I have been following this site for over 2 months. I have been the care giver to my husband John who celebrates 30 years as a survivor this month.
I don't know how to stage him but he had a partial glossectomy of 25% of the right base of his tongue and a right radical neck dissection August 1979, The tumor was the size of a walnut, was poorly differentiated squamous cell carcinoma with involvement of the 2nd 3rd and 4th cervical chains. This was followed by 6 weeks of radiation.
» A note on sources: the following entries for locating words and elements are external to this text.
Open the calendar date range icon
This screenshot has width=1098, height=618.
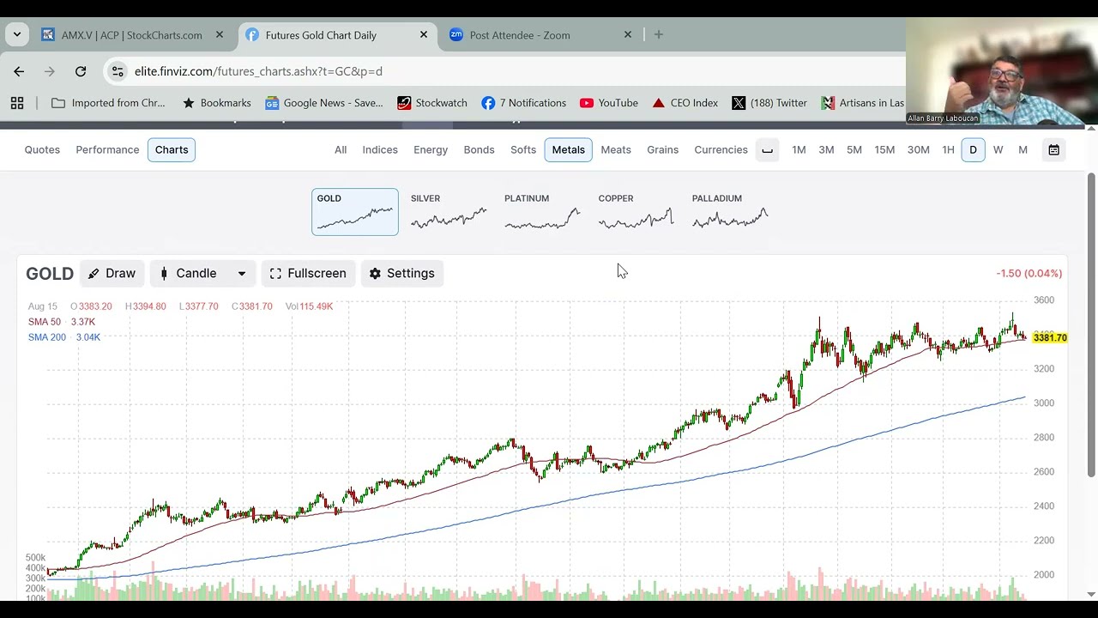(1053, 150)
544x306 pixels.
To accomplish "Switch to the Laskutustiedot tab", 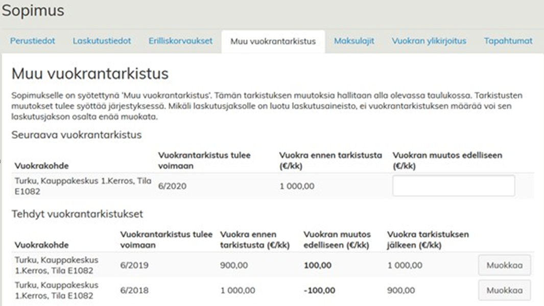I will pos(102,41).
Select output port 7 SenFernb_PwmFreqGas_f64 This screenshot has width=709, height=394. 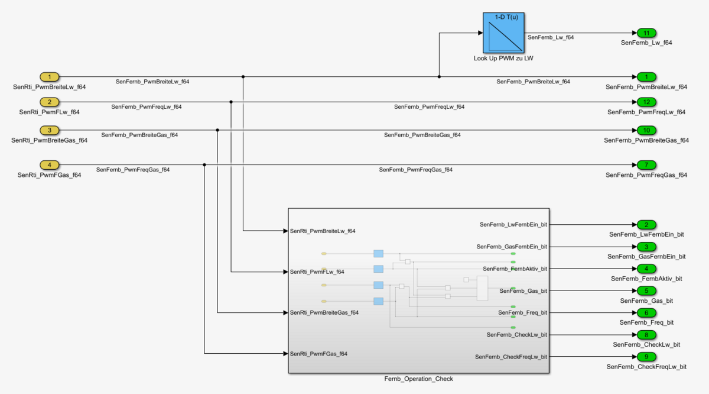(646, 164)
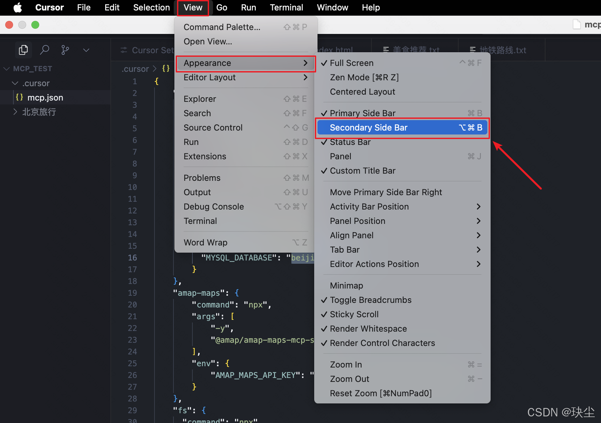Click the Apple logo menu
Screen dimensions: 601x423
pyautogui.click(x=17, y=8)
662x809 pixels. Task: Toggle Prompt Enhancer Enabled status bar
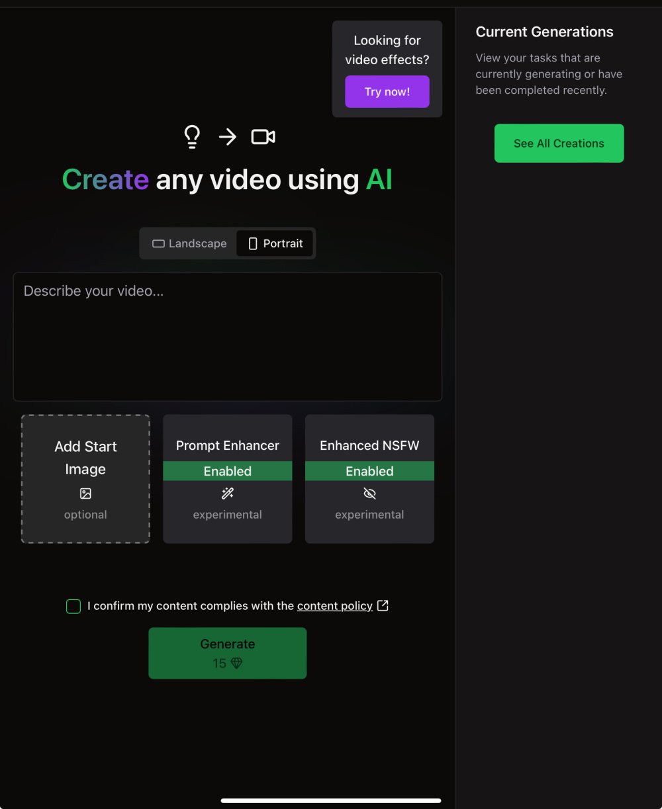[228, 471]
We have had many ups and downs over these 30 years. He had two right thoracotomies done (1987 and 1996) Thankfully both lesions were benign. There was a two week period of severe hemoptysis with clots in 1999. He had bronchoscopies done at the cancer care center and at our local hospital as well as a pulmonary arteriogram but again thank God no reoccurrence. He was diagnosed with hypothyroidism in 2003. Has had mutltiple basal cell lesions removed from his face and under the right clavicle. He never had a PEG and only had the trach post op for his original surgery until now. He has been healthy and leading a wonderful productive life until Feb 2008 when he was admitted to the hospital due to aspiration pneumonia. He recovered and returned to work and our life was good again until Dec 2008. He has had 3 more admissions for aspiration pneumonia. PEG feedings were started in December. He had to have a Left lower lobectomy in Feb due to empyema and a bronchopulmonary fistula. He was on a respirator for a week during his third hospital stay in March and a Trach was done in April for pulmonary toileting. He spent 3 weeks in a rehab and has now been home since May 5. He is doing great since he has been home. He has gained 22 pounds back and is only 6 pounds away from his normal weight. He is off the oxygen and no longer needs to be suctioned. We are able to walk 3/4 the way around the block (about 3500 feet) and his O2 sat is around 94 when he is done. He is also using a stationary bike for 30 minutes a day. A speech therapist sees him twice a week.
He was well enought to get MSK cancer center in NY 2 weeks ago for an evaluation to see if any thing can be done for the swallowing difficulty. His original surgeon is still there (he is the department chair) but he referred us to someone else. They are going to do another GI evaluation and he will be seen by their speech therapist for another swallowing eval. The doctor said for now the only thing that he believes he can offer John would be a laryngectomy with a permanent trach (pending the GI and swallowing evaluation), John will have to decide which is more important to him speaking or eating. During his appointment they changed his trach, put in a smaller size without a cuff and gave him a Possamur valve which he is using all the time so his speech is back to normal. He remains NPO and on the PEG feedings.
His biggest difficulty is the inability to sleep.
He does not really get to sleep until around 3 or 4am and then sleeps in cat naps until around 11.
Sorry this was so long but I wanted everyone to know that there are LONG term survivors out there. They probably are busy emjoying their lives so you don't hear about them.